The age of the patient, her symptoms, the imaging characteristics of the lesion, the inadequately obtained history and the inefficient original physical examination, rendered highly plausible the initial diagnosis of a metastatic lesion to the ilium, with which the patient was referred to our department. As a result, and due to several mistakes, made by different people, at different settings and time-frames, the patient had undergone several unnecessary imaging procedures and a CT-guided biopsy.
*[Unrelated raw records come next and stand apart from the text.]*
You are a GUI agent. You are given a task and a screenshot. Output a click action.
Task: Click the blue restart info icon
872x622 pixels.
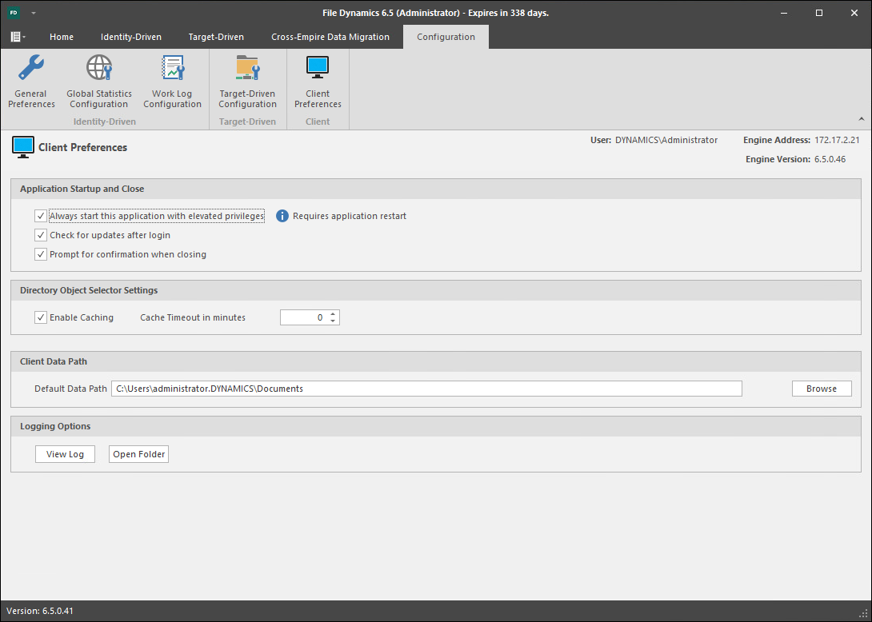pyautogui.click(x=282, y=216)

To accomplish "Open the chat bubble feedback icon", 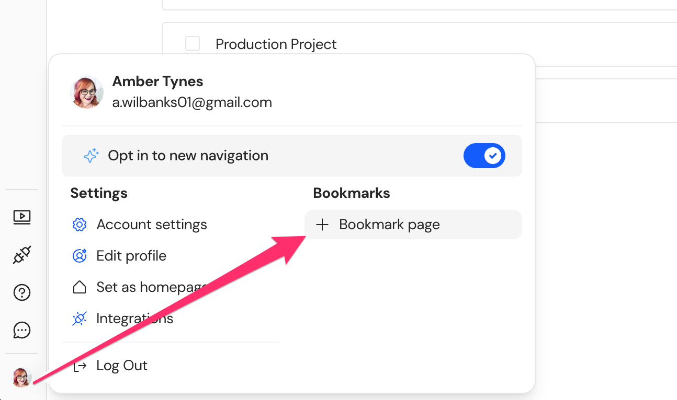I will pyautogui.click(x=22, y=330).
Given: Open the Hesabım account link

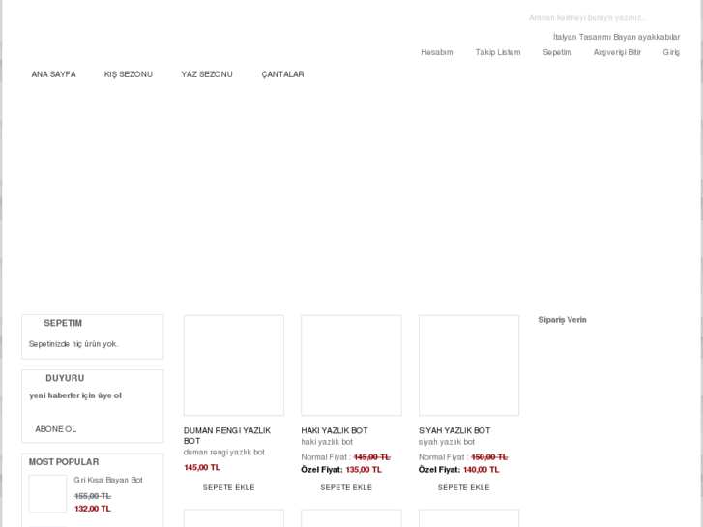Looking at the screenshot, I should (x=436, y=52).
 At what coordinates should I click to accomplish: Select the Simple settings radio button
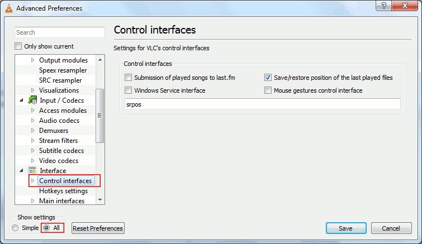click(15, 228)
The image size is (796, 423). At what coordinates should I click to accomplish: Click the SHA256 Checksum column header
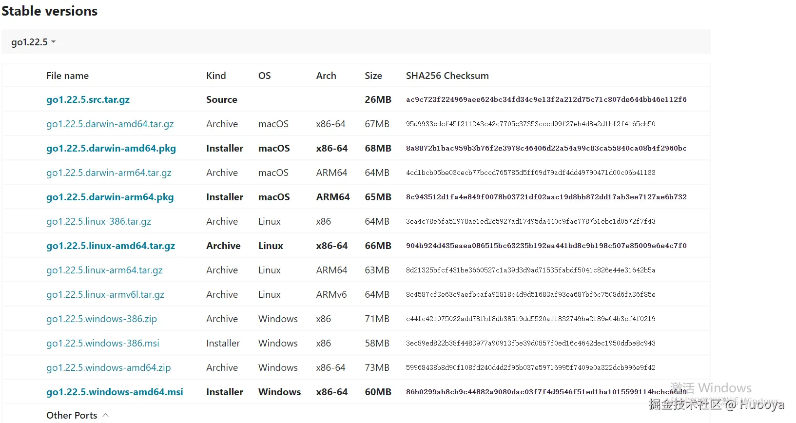[447, 76]
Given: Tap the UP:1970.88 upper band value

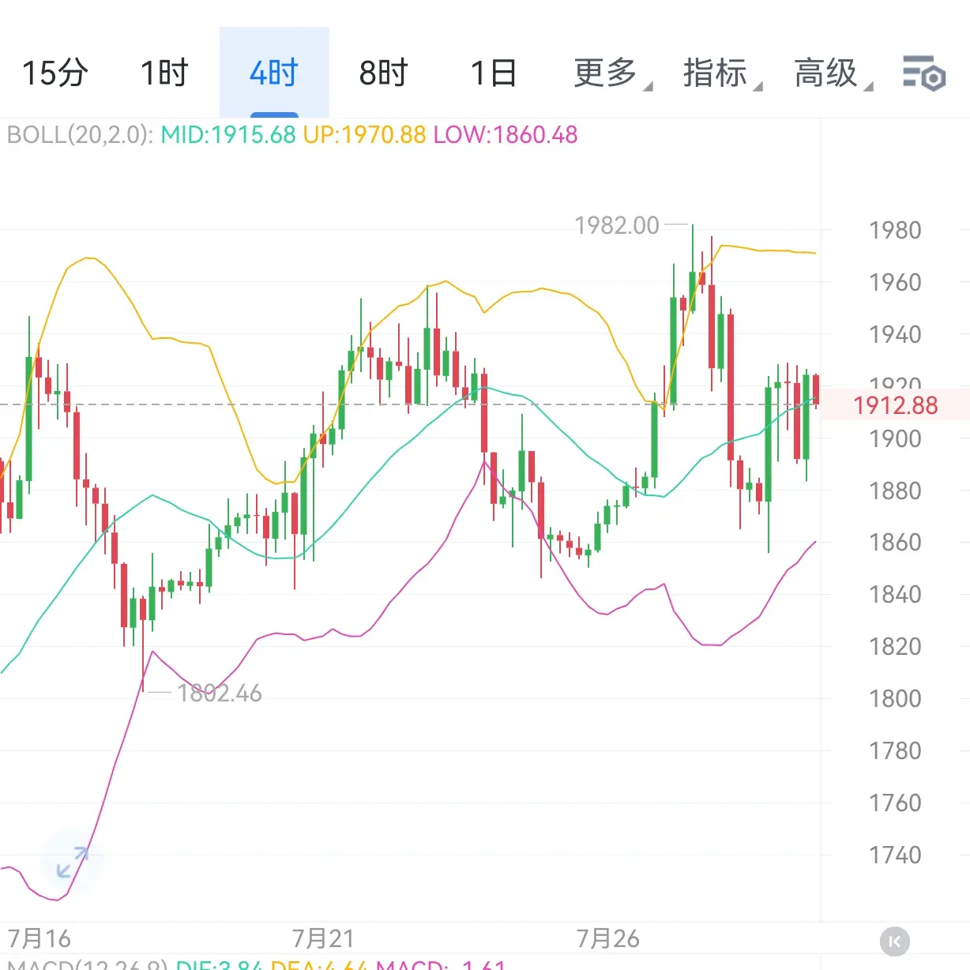Looking at the screenshot, I should pyautogui.click(x=364, y=135).
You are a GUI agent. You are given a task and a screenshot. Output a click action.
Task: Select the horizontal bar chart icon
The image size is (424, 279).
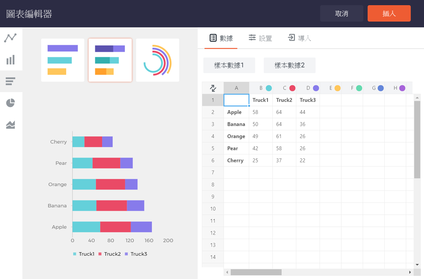click(x=10, y=81)
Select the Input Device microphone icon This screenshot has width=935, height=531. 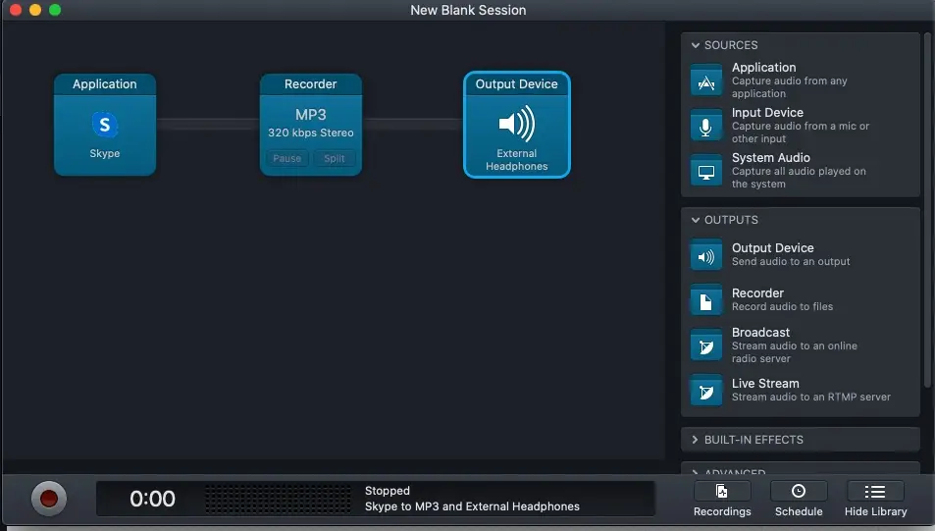point(706,126)
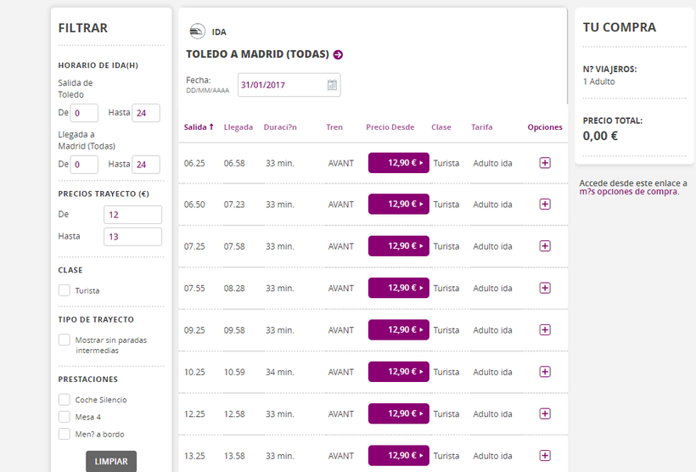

Gossypibomas are totally preventable lesions. Surgical instrument counts should always be performed, even in the smallest operations, since this is the only adequately efficient way to prevent this surgical complication. However, even counts, are clearly not always sufficient, since in many cases, a final count was erroneously thought to be correct. Radiographic screening of high-risk patients at the end of operations in order to identify radiopaque interwoven markers, should also be considered, even when counts are documented as correct [6]. Unfortunately, even this measure may be proven unsuccessful, if the obtained radiograph is not meticulously studied, as it was in our case.

Gossypibomas are rare -yet existing- postoperative complications that may lead to increased morbidity, and/ or mortality. Last but not least, they may certainly have serious medico-legal implications. Standardized operative procedures are bound to prevent their development. However, when a gossypiboma is suspected, appropriate imaging work-up must always be performed before the initiation of treatment. Imaging findings combined with history of an operation, are potential indications of the existence of a gossypiboma, and may protect the patient from undergoing unnecessary medical procedures.

Conflict of Interest and Financial Disclosure
The authors declare no conflict of interest and no financial support regarding the preparation and submission of this manuscript.